Причудник сон, искусный постановщик,

Являет нам в театре эфемерном

Видений рой, пленяющих сердца.

В XVIII веке Аддисон выскажет это более точно: «Когда душа видит сны, – пишет Аддисон, – она – театр, актеры и аудитория». Задолго до него перс Омар Хайям писал, что история мира – это представление[2], которое Бог, множественный Бог пантеистов, замышляет, разыгрывает и созерцает, дабы развлечься в вечном своем бытии; много позже швейцарец Юнг в увлекательных и, бесспорно, научных книгах сопоставит вымыслы литературные с вымыслами сновидений, литературу – со снами.

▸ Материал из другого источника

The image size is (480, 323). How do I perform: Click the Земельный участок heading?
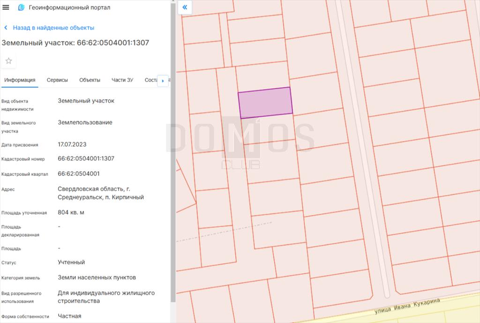click(75, 43)
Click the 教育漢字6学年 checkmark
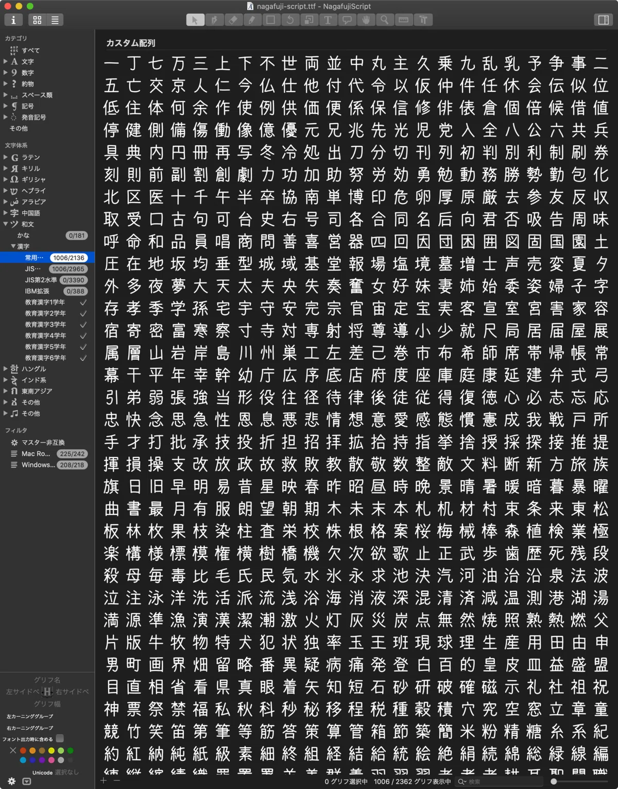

Если литература есть сон – сон направляемый и обдуманный, но в основе своей сон, то вполне уместно, чтобы стихи Гонгоры послужили эпиграфом к этой истории американской литературы и чтобы мы начали ее с рассмотрения сновидца Готорна. Несколько раньше него выступили другие американские писатели – Фенимор Купер, подобие нашего Эдуардо Гутьерреса, но куда менее значительное; Вашингтон Ирвинг, создатель приятных испанских историй[3], однако их обоих мы можем без всякого ущерба пропустить.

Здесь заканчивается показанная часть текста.